The Texas attorney general said in a December 4 opinion that a court likely would determine that the Legislature has not specifically delegated to the State Board of Education (SBOE) the authority to enact certain rules on school districts’ adoption of textbooks and instructional materials. The opinion on the SBOE’s authority was requested in June by the then-board chair and continued by the current chair after her appointment by the governor.
The opinion states that the SBOE’s rulemaking authority for the adoption of textbooks under Education Code, sec. 31.003 should be considered alongside sec. 11.151(b), which says that all powers and duties not specifically delegated by statute to the Texas Education Agency or the SBOE are reserved for local school boards.
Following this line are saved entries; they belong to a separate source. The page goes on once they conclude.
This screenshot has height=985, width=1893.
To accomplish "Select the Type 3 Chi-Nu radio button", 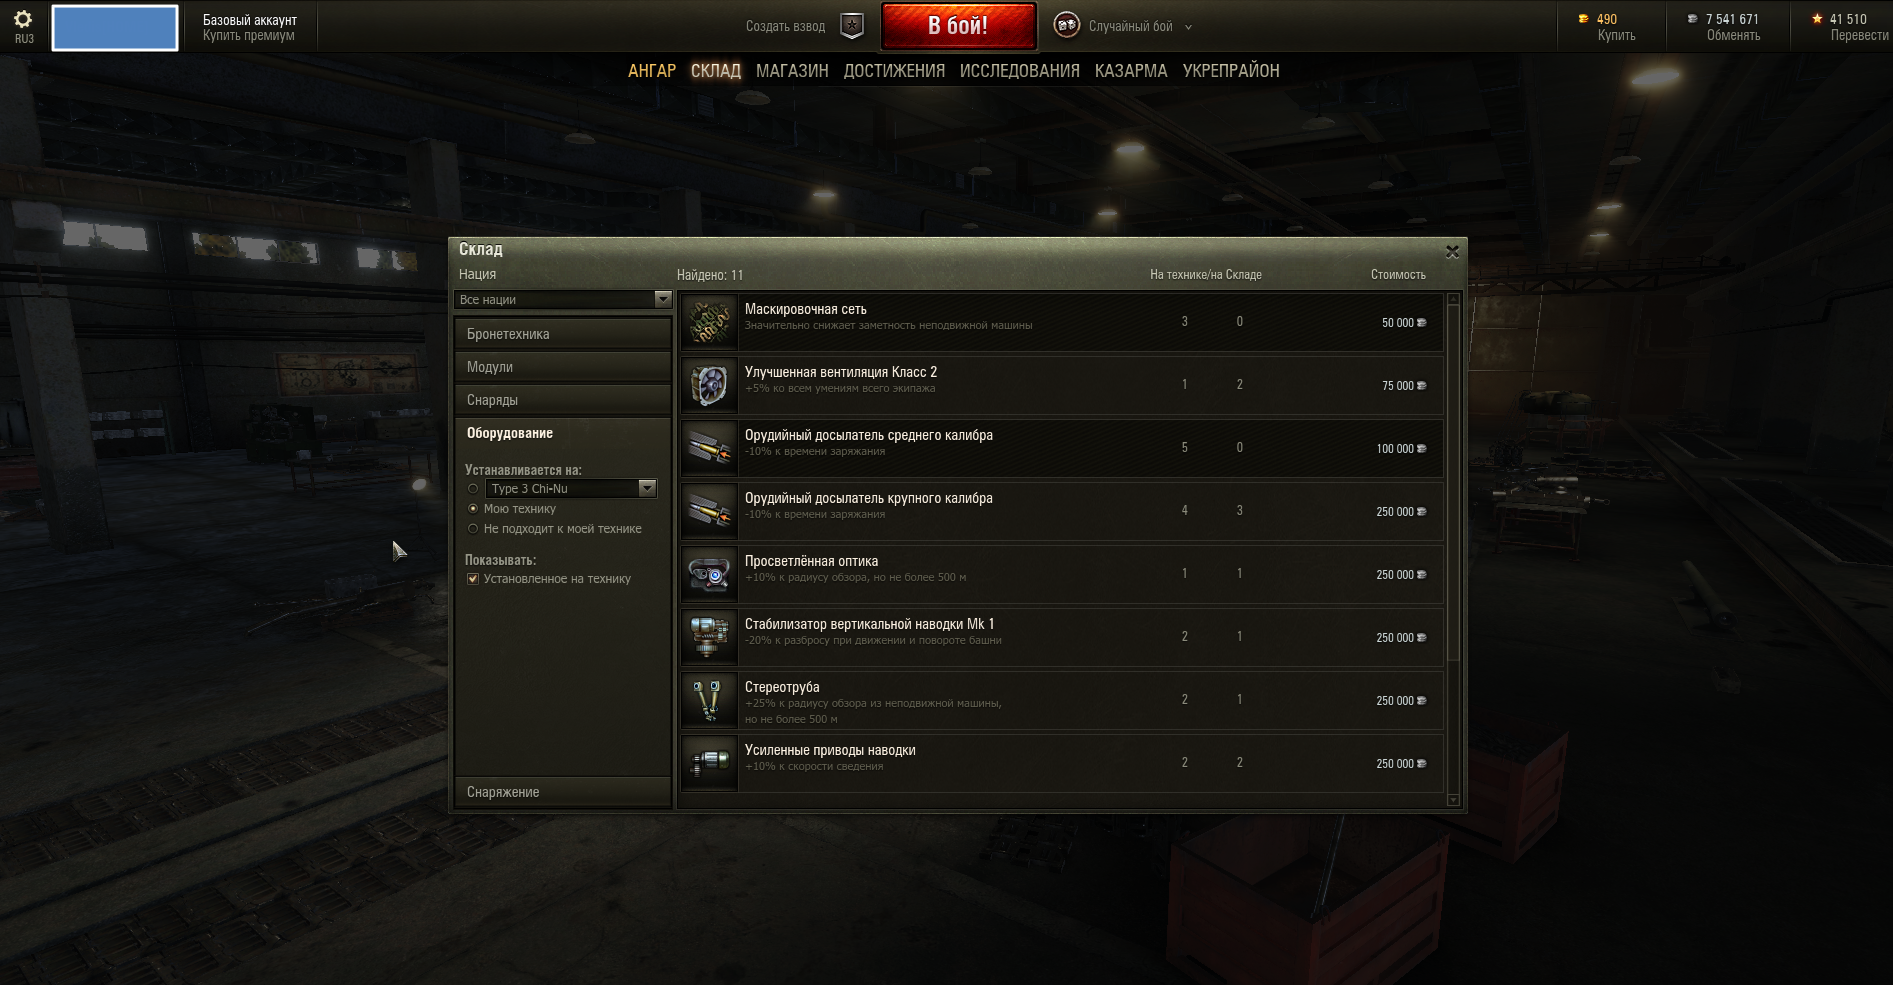I will [473, 489].
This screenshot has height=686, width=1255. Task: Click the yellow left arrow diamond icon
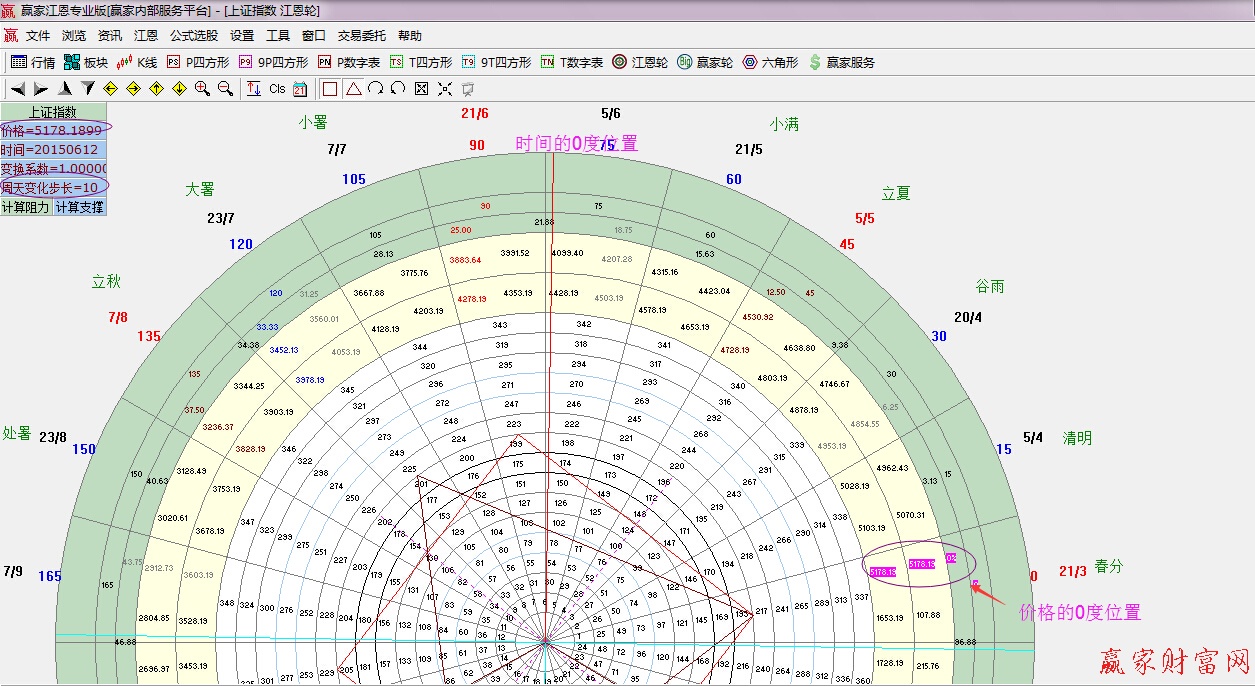pos(111,89)
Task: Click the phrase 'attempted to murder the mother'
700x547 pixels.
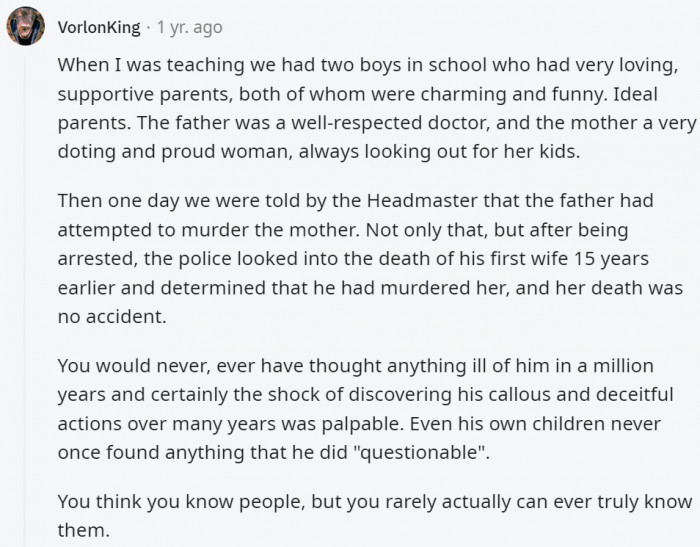Action: [x=208, y=230]

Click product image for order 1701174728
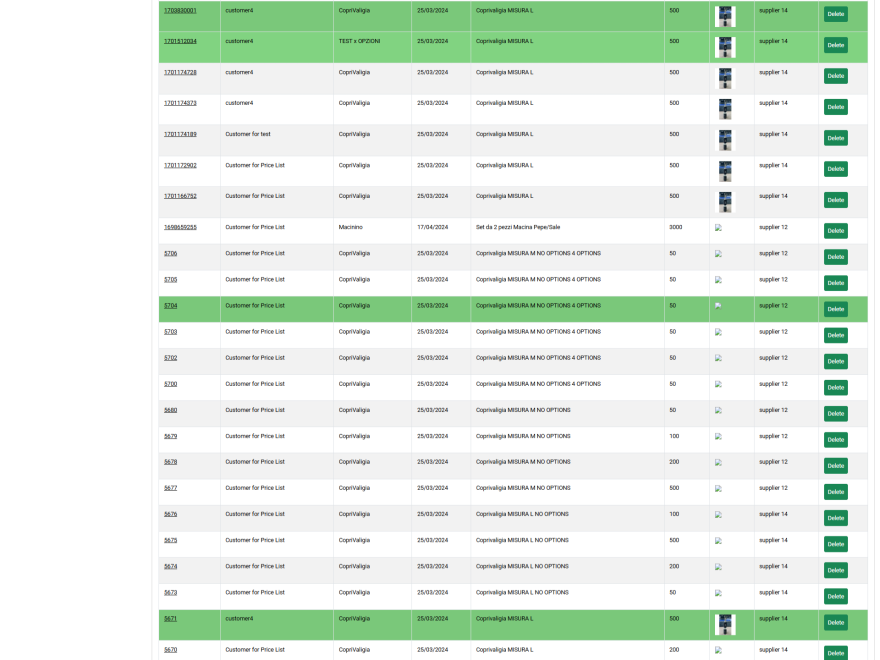pyautogui.click(x=725, y=78)
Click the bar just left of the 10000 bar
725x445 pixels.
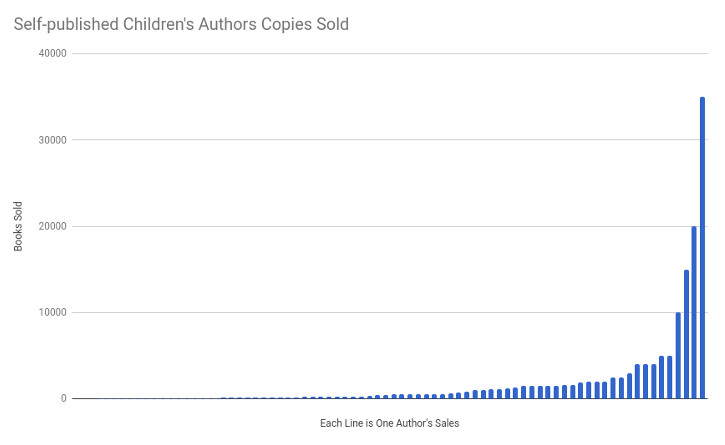point(670,377)
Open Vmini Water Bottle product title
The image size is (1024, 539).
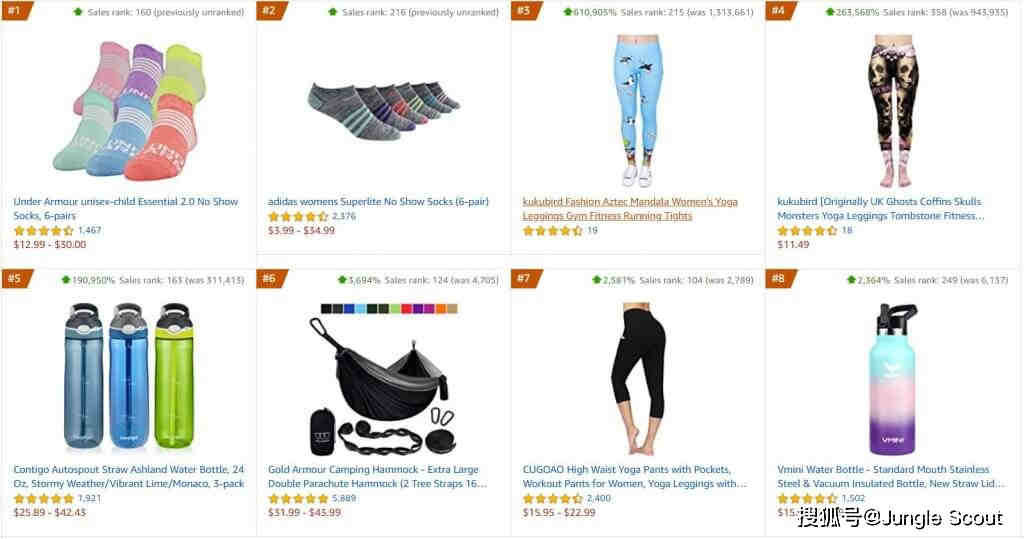891,476
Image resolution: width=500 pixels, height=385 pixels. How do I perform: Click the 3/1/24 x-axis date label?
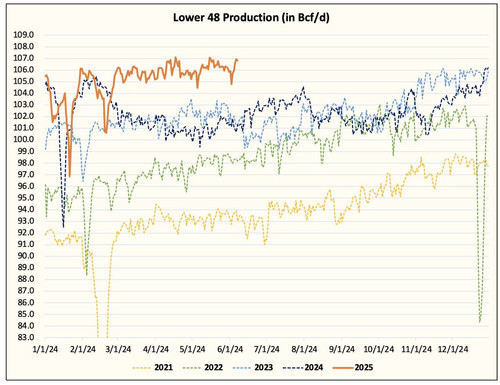[x=118, y=349]
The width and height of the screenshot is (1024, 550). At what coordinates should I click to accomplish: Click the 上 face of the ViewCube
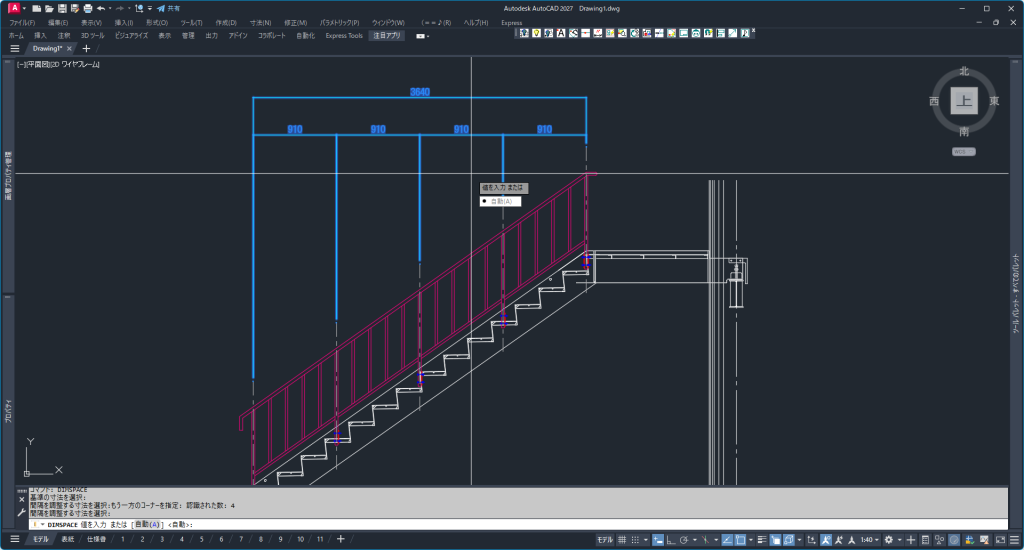pyautogui.click(x=964, y=101)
The authority of local school boards to select instructional materials was enhanced in 2011 when the Legislature passed SB 6 by Shapiro, which allowed districts to use their instructional materials allotment to buy materials that are adopted by the SBOE or that are adopted locally.
According to the attorney general opinion, KP-0043, the Legislature has not specifically delegated authority to the SBOE to require school districts, in adopting instructional materials, to:
- adopt a public input and participation process;
- adopt procedures ensuring prior local approval of changes in content made by a publisher to materials not purchased from the SBOE’s approved list;
- specify which essential knowledge and skills (TEKS) are covered by each locally adopted material and identify which passages cover which specific elements of the TEKS; or
- develop conflict of interest policies and require public schools and publishers to keep contact registers between school officials and publishers.
The opinion says the SBOE likely would exceed its rulemaking authority by adopting a rule to ensure locally adopted instructional materials comply with Education Code, sec. 28.002(h), which requires districts to offer instruction in U.S. and Texas history and the free enterprise system with a curriculum that emphasizes patriotism and democratic values.
According to the opinion, the SBOE does have authority to impose an administrative penalty against a publisher for a factual error identified by a district.